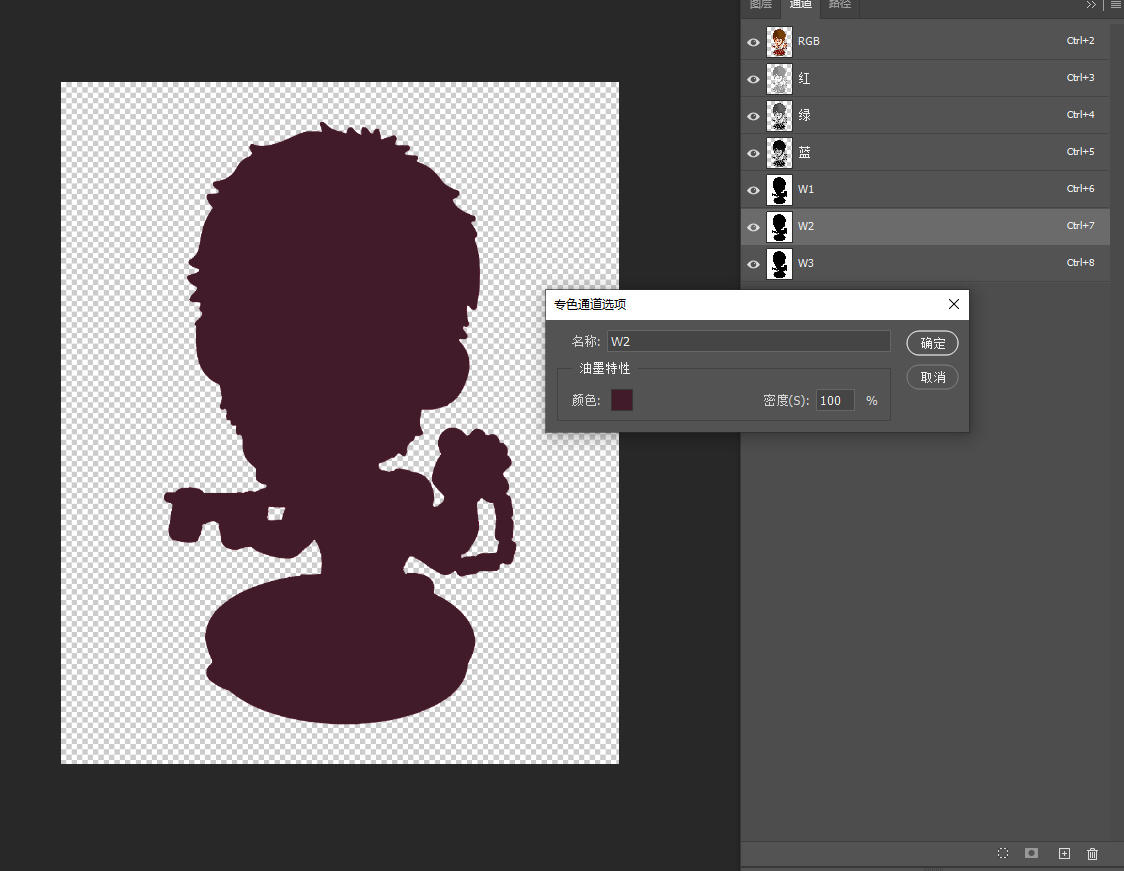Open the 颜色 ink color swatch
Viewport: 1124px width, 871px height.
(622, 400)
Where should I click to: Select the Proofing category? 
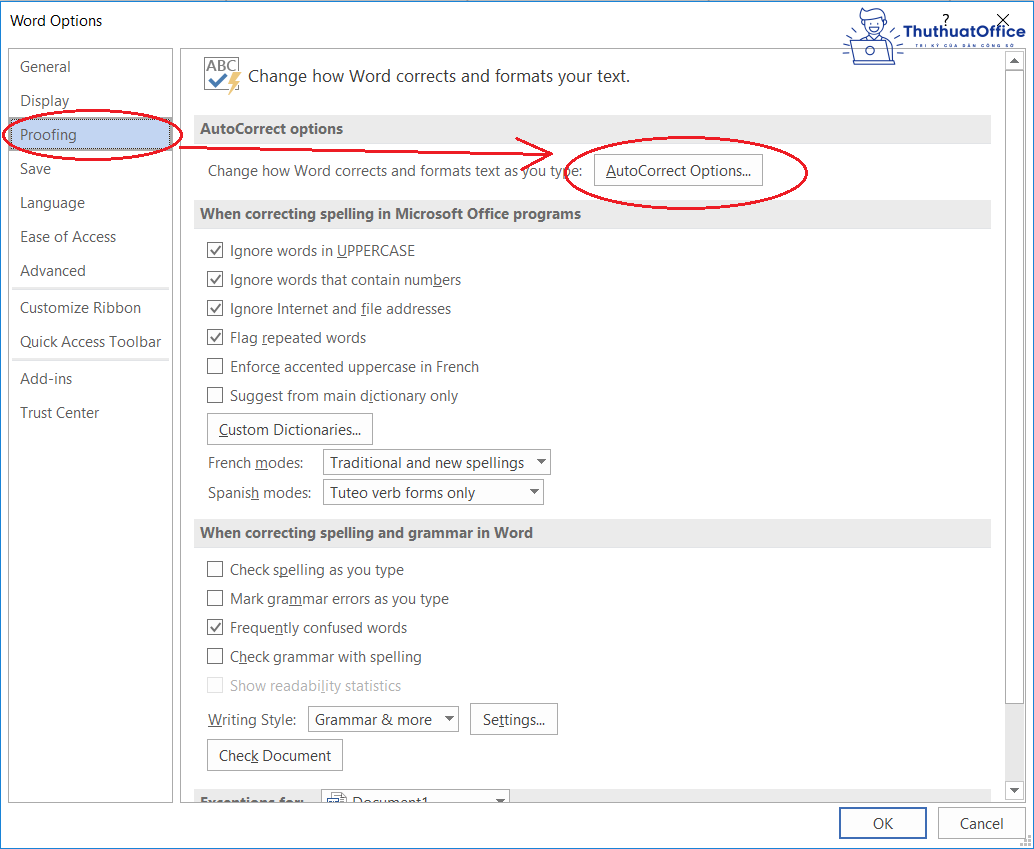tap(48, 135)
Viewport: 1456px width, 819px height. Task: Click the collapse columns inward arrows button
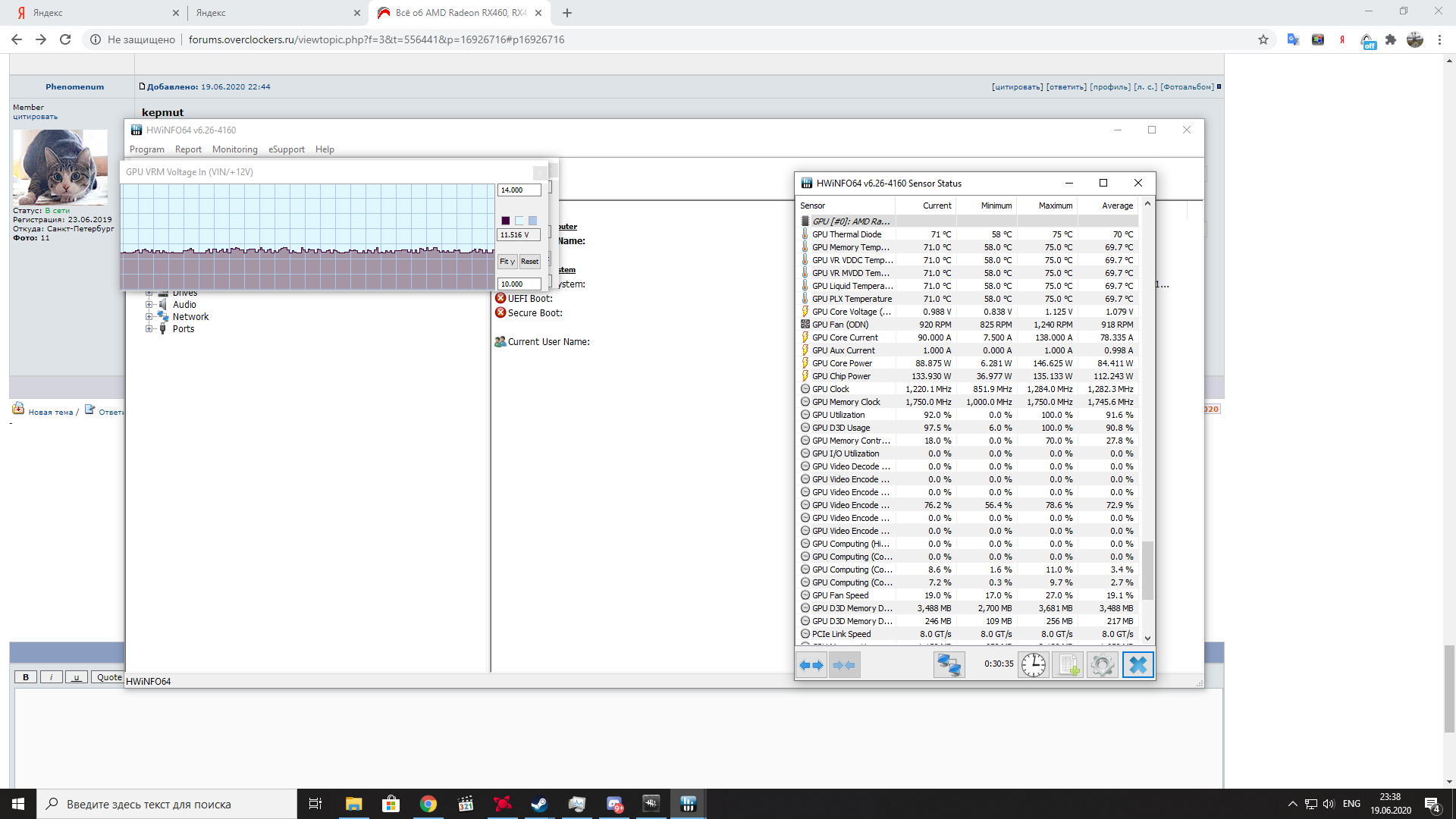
* * *
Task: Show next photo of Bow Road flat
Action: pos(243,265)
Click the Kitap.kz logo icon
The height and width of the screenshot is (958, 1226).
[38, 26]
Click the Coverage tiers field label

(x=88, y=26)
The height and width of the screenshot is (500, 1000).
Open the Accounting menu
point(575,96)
==
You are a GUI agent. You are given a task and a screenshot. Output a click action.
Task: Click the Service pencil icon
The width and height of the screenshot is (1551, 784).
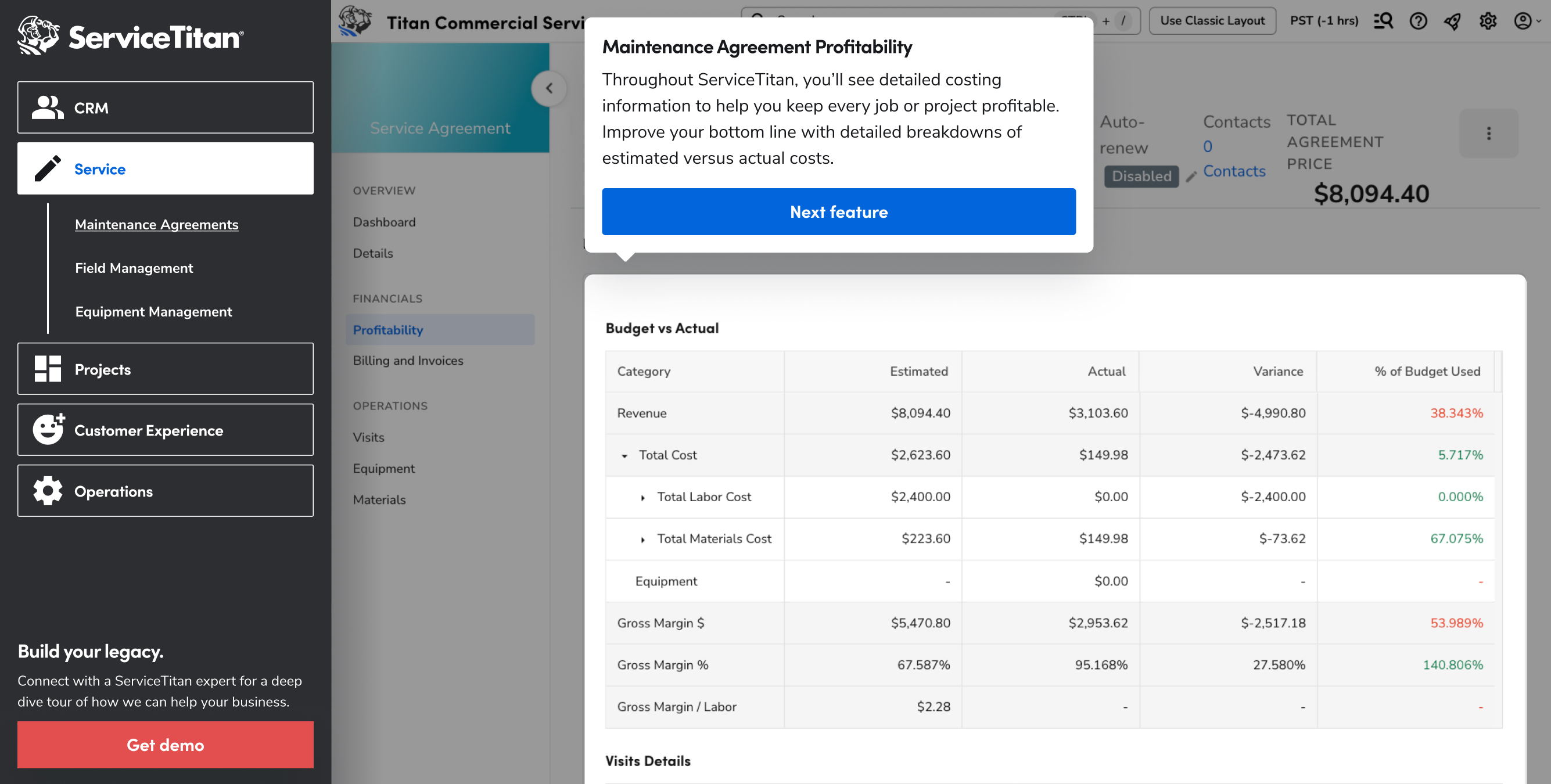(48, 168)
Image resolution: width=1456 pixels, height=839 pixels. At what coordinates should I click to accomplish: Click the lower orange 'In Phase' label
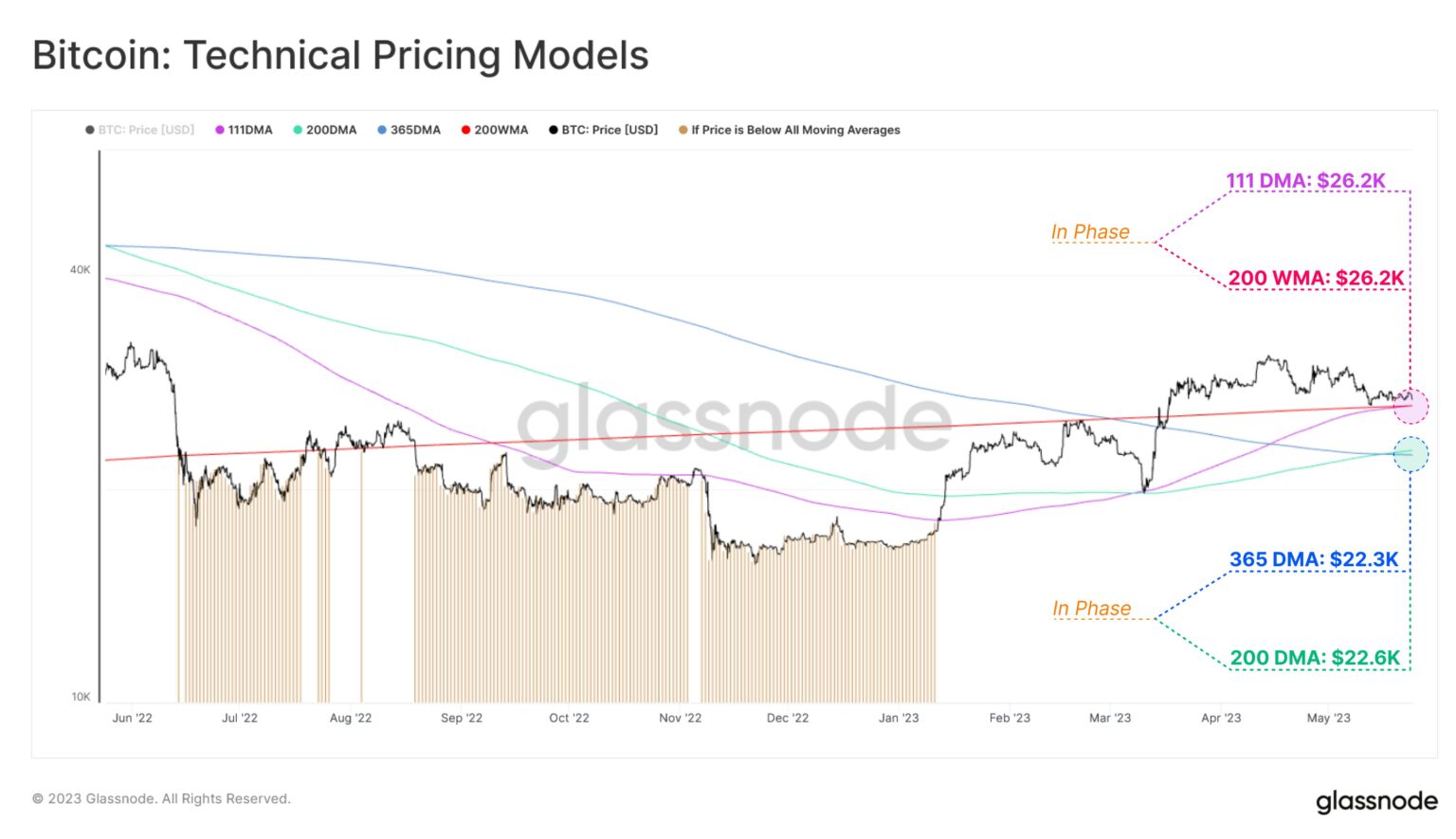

> _Objective_:
Copy everything from the line containing "Where should I" down to the line containing "Viewport: 1456px width, 819px", including both of those lines, and leave the pictures out.

> _Solution for this problem_:
Where should I click to: Select the Proofing category? 
tap(48, 135)
Viewport: 1456px width, 819px height. Task: Click the collapse columns inward arrows button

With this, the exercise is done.